Regierungsbildung in Spanien: Keiner will regieren
Nach der Parlamentswahl ist die Bildung einer Koalition weiter offen. Weder Konservative noch Sozialisten greifen nach der Macht.
Spaniens König Felipe VI. hat ein Problem. Vergangene Wochen lud er alle Parteien ein, um anschließend einen Politiker mit der Regierungsbildung zu beauftragen. Seine Wahl fiel auf den derzeitigen Premier Mariano Rajoy, dessen Partido Popular (PP) die Wahl am 20. Dezember gewann, wenn auch weit entfernt von einer parlamentarischen Mehrheit. Zu Felipes VI. Überraschung will der Konservative es nicht einmal versuchen. Er verzichte nicht endgültig, „aber ich habe nicht die nötigen Unterstützer zusammen, um mich vom Parlament bestätigen zu lassen“, erklärte Rajoy am Freitagabend.
Alle schauen seither auf Pedro Sánchez, den Chef der zweitstärksten Kraft, der sozialistischen PSOE. Er war gerade in Portugal, wo er bekräftigte, dass er gern eine Linksregierung ins Leben rufen würde. Jetzt hat er die Möglichkeit, doch er will nicht. Und das, obwohl die drittstärkste Kraft, die Antiausteritätspartei Podemos, am Freitag eine Koalition angeboten hat.
Die Bedingungen von Parteichef Pablo Iglesias: ein Sozialprogramm für die ersten hundert Tage, das unter anderem die Rücknahme von Kürzungen, Sozialhilfe für Arbeitslose ohne Stütze, das Ende der Zwangsräumungen von Wohnungen und eine langsamere Schuldentilgung beinhaltet. „Die Garantie, dass es eine Regierung des Wandels wird, ist unsere Teilnahme an dieser Regierung“, erklärt Iglesias, der als Juniorpartner stellvertretender Regierungschef werden will.

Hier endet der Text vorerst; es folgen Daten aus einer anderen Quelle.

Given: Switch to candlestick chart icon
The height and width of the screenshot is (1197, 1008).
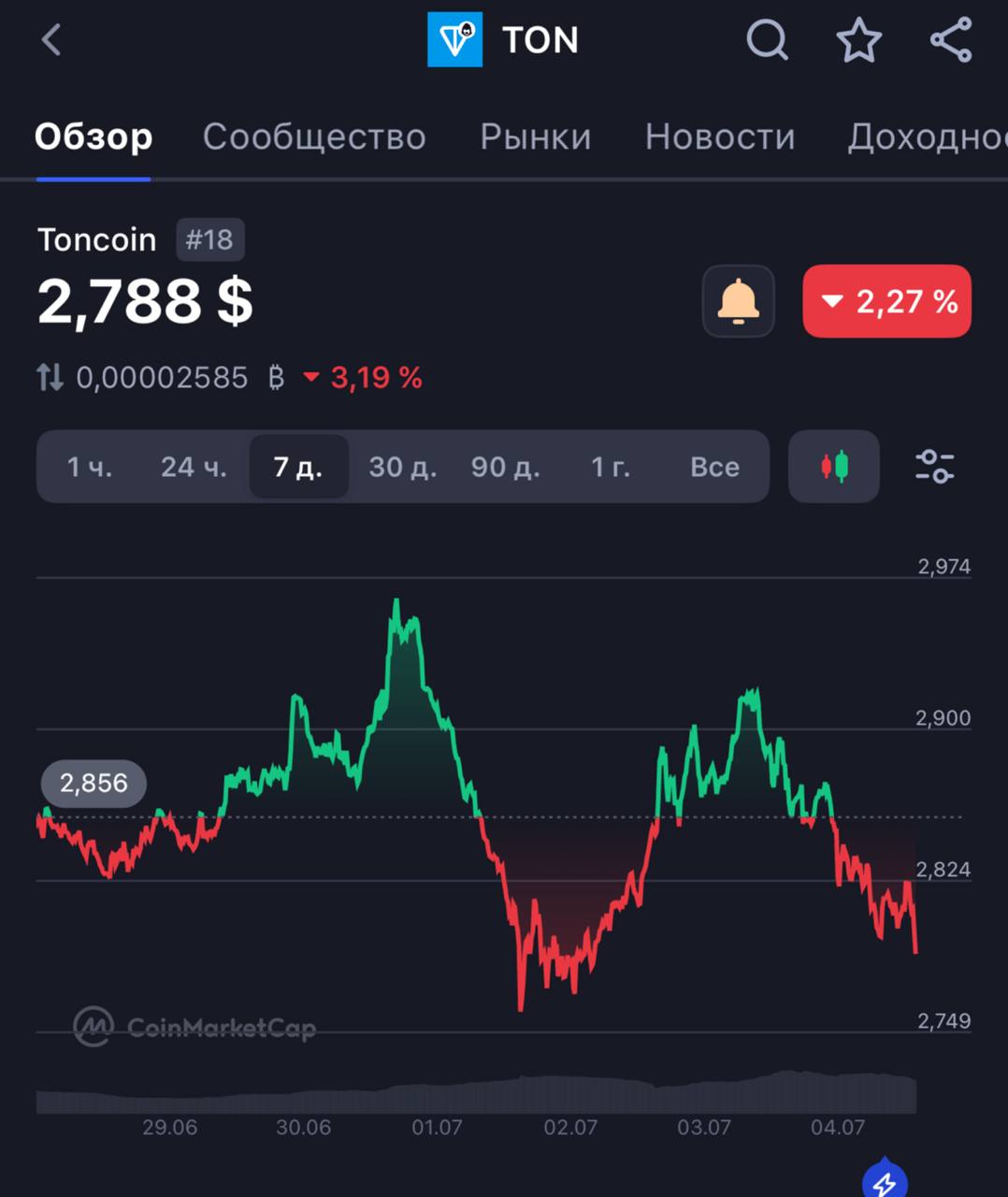Looking at the screenshot, I should pos(834,466).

Was bei vielen Wählern der Sozialisten und von Podemos auf Zustimmung stößt, löst bei der PSOE „Erstaunen“ und „Besorgnis“ aus. „Wir glauben, dass Rajoy die verfassungsgemäße Pflicht hat, sich der Abstimmung zu stellen“, heißt es in einem Kommuniqué.

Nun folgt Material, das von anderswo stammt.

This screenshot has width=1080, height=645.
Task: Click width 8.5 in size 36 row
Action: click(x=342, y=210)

Eine absurde Aussage angesichts der Weigerung Rajoys, ebendies zu tun. Und das Angebot von Podemos wird im Kommuniqué als „Erpressung“ bezeichnet. Podemos stelle „die Parteiinteressen über die der Bürger“. Einige Parteigrößen sprechen gar von „Erniedrigung“ der PSOE durch Podemos und von „fehlendem Respekt“. Sánchez will keine Koalition, sondern eine Duldung einer rein sozialistischen Minderheitsregierung durch Podemos.
Podemos gilt als zu radikal
Die Sozialisten sind intern zerstritten. Viele der „historischen“ Parteigrößen wollen von einem Bündnis mit Podemos nichts wissen. Sie setzen vielmehr auf eine Art große Koalition mit der PP und den rechtsliberalen Ciudadanos, wenn auch ohne Rajoy als Premier. Podemos gilt ihnen zu radikal und als politischer Gegner. Sie fürchten, dass die neue Partei, die auf Anhieb mit 20,7 Prozent nur 300.000 Stimmen weniger als die Sozialisten holte, die PSOE verdrängen könnte. Am kommenden Samstag tritt der Kleine Parteitag der Sozialisten zusammen. Für Sánchez geht es ums politische Überleben.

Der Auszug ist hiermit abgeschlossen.